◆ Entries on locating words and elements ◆
▬▬▬▬▬▬
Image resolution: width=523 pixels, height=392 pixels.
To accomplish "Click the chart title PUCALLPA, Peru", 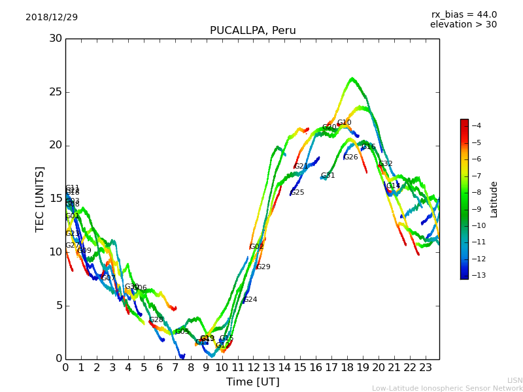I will (252, 31).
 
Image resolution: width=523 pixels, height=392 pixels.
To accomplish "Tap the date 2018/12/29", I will (52, 17).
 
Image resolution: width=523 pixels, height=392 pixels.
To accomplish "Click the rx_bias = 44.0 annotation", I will (464, 14).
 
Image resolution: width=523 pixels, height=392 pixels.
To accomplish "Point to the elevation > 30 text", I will (464, 25).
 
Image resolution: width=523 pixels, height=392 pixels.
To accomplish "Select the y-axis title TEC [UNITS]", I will (40, 199).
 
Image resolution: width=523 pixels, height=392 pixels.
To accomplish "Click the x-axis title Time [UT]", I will (252, 382).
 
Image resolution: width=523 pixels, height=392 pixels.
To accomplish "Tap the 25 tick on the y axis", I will (56, 91).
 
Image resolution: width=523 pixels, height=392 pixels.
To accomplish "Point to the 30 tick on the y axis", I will (56, 38).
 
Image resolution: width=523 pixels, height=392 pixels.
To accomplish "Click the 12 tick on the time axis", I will (253, 367).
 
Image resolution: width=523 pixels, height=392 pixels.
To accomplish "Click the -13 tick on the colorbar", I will (475, 275).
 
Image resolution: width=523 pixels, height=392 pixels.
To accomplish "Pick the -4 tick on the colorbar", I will (475, 125).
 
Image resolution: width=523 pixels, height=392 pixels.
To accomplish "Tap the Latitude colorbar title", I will (494, 199).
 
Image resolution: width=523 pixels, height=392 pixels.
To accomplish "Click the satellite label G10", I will (344, 123).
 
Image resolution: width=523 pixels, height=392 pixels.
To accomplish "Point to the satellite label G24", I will (250, 300).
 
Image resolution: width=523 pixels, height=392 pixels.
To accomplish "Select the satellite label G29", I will (263, 267).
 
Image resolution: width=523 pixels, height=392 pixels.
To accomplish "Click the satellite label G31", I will (328, 176).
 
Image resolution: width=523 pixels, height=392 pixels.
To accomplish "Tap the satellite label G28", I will (156, 320).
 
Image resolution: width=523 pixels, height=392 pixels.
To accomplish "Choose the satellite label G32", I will (385, 164).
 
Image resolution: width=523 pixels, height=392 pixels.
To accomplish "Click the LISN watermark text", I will (515, 380).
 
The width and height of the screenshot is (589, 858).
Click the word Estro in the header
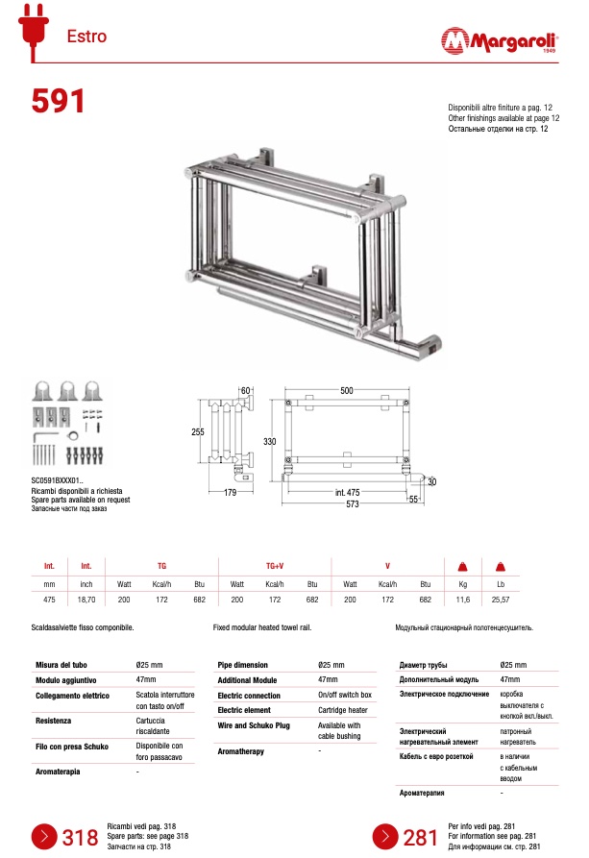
▬▬▬▬▬▬
◆ SET PROBLEM ◆
Pick out each of the lines above that contains the string "satellite", treating uppercase and lowercase as different.

◆ TASK OUTPUT ◆
To accomplish "Click the satellite label G10", I will (344, 123).
To accomplish "Point to the satellite label G24", I will (250, 300).
To accomplish "Select the satellite label G29", I will (263, 267).
To accomplish "Click the satellite label G31", I will (328, 176).
To accomplish "Tap the satellite label G28", I will (156, 320).
To accomplish "Choose the satellite label G32", I will (385, 164).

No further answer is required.